Once the trawl comes up and is emptied into the mega-bins on deck, the contents of those mega-bins are loaded into the gigantic sorting tray in the sheltered science area.
In a chaotic blur of motion, all the scientists involved in sorting swoop down upon the sorting tray, and it is fucking on.
Because those catches were so large, there wasn't enough room in our lab to sort the material even roughly. And, due to berth allocations, I was the only person on that shift sorting the mobile invertebrates (anything without a spine that can move), at least for the first two weeks (we had a minor staff changeover at that point, and I got my beautiful assistant Frank, who was a total legend).
Everyone pitched in where they could, but my own task could turn into a bottleneck.
The best thing to do was to have a row of 20L buckets, filled partway with seawater, and to do a rough sort in the sheltered science out on the back deck. The fish guys and any other scientists who weren't needed on some other task would pass me critters as they found them, or just set aside a small pile of invertebrates in pails that I would come around and collect, and I'd sort those into the buckets.
When a bucket was full, I'd carry it into the lab, and bring out a new bucket. We learned valuable lessons along the way (or I sure as hell did). Here are some:
The Law of Leaky Crinoids. I love my feather stars, they are beautiful and fascinating animals, and they're my taxonomic specialty. However: some of them do have weird pigment, and when they're stressed, they leak dye into the surrounding water, which means that the water in the bucket is red, purple, yellow, or even a very dark opaque purple. Other critters in the same bucket can be stained by that pigment, which means we can't get live colour notes. Plus: it fouls the water. Everyone figured out pretty quickly which crinoids bore Perilous Pigments, and those all went into the same bucket, labelled "leaky crinoids."
The Law of Sea Cucumber Guts. Sea cucumbers ("cukes", "holos" aka holothurians) are also fascinating animals.

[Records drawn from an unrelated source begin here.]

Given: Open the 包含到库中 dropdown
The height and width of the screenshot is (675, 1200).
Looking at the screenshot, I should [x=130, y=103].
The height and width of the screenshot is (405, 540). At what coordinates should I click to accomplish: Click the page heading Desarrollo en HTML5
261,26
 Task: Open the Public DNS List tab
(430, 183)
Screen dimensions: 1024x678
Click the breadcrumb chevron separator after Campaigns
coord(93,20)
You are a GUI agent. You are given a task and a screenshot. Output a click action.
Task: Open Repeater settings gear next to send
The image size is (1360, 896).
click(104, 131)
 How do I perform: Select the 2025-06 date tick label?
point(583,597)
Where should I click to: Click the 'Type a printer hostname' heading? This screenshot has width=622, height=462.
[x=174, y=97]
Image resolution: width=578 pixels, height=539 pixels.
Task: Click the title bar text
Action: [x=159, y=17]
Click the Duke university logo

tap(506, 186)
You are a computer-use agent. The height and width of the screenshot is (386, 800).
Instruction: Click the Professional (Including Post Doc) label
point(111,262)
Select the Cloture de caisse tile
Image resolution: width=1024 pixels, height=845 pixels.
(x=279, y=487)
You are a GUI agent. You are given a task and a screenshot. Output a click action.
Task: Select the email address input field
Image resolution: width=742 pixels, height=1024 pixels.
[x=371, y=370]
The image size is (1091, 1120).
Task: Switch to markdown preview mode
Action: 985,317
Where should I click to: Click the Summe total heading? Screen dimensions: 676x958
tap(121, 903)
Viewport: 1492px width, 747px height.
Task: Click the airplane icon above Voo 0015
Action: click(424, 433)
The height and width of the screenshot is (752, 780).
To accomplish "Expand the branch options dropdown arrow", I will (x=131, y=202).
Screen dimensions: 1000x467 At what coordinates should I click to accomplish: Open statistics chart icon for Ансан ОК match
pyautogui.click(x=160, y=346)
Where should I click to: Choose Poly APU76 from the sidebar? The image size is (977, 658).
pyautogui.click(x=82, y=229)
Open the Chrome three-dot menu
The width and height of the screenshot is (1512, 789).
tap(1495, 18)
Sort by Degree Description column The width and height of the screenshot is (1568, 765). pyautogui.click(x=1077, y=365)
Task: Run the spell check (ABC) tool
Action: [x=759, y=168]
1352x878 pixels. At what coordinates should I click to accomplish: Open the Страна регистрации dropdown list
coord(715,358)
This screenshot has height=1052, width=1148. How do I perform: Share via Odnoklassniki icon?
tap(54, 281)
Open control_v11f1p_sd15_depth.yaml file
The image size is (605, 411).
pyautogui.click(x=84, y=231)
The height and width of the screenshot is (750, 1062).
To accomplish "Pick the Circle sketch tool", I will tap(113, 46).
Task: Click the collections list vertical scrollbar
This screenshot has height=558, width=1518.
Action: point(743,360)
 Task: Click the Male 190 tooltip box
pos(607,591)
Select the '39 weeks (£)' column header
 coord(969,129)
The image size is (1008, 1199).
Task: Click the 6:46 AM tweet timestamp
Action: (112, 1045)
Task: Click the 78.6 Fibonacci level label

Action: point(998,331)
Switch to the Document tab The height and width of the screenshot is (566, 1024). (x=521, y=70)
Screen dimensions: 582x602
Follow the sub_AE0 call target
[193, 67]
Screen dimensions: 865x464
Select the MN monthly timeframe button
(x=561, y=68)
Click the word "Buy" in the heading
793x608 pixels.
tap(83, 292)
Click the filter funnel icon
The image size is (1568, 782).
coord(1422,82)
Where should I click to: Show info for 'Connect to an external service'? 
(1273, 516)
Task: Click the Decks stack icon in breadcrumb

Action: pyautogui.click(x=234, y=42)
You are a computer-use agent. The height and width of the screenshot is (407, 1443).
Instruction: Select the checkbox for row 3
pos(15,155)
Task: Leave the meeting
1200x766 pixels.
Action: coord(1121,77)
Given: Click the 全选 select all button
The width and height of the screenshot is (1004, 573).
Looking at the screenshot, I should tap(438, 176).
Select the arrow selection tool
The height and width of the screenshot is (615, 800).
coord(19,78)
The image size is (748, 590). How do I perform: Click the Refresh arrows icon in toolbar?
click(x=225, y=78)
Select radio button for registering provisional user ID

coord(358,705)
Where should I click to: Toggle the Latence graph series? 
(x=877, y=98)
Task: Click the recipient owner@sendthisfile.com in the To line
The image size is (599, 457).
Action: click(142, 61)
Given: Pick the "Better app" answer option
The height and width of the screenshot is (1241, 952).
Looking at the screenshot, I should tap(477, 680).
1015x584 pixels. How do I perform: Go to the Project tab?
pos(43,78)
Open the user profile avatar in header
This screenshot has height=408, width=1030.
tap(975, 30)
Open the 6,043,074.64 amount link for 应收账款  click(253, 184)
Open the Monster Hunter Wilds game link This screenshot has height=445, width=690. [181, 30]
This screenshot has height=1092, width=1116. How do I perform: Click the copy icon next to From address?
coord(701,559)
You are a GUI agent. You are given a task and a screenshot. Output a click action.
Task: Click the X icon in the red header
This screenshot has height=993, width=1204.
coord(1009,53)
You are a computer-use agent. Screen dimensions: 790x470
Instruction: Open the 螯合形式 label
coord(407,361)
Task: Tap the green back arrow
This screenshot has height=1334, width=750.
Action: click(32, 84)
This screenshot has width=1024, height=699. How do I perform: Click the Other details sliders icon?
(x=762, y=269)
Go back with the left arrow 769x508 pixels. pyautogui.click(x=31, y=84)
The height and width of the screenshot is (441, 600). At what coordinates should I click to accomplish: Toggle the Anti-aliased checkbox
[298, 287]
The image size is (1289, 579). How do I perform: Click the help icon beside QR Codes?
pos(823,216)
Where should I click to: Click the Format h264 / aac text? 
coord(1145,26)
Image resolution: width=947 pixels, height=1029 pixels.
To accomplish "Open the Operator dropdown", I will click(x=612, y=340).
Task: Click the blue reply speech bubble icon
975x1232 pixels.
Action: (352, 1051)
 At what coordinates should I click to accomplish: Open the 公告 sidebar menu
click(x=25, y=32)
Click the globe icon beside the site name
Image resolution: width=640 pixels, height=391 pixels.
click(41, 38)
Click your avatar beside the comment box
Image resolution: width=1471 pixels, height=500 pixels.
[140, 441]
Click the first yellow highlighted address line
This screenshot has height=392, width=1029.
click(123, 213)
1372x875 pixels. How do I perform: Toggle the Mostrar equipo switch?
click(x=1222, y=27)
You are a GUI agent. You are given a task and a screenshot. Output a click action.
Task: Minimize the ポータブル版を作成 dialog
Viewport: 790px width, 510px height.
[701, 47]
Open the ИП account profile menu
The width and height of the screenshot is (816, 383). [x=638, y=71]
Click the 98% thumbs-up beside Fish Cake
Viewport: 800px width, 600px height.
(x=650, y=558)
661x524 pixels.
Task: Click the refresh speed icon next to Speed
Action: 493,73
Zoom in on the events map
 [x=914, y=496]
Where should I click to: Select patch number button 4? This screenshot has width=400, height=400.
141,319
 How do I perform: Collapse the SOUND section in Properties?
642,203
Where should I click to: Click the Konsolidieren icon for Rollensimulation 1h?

They're in the phylum Echinodermata, the same phylum as sea urchins (echinoids), starfish (asteroids - yes, really), brittle stars (ophiuroids) and my beloved feather stars (crinoids! bless.). Unlike those animals, sea cucumbers tend to be soft bodied and squishy (that's a technical term). While all those animals exhibit some degree of regeneration (re-growing lost arms, etc.), the cukes take it to extremes: when stressed, many species literally eviscerate themselves. They break in half and eject their guts, apparently a very effective strategy for distracting predators! It doesn't work on marine biologists, though. It just fouls the water in the bucket. So if we see a cuke and think "oh no, that's one of the species that sheds its innards", they get put in a special quarantine bucket.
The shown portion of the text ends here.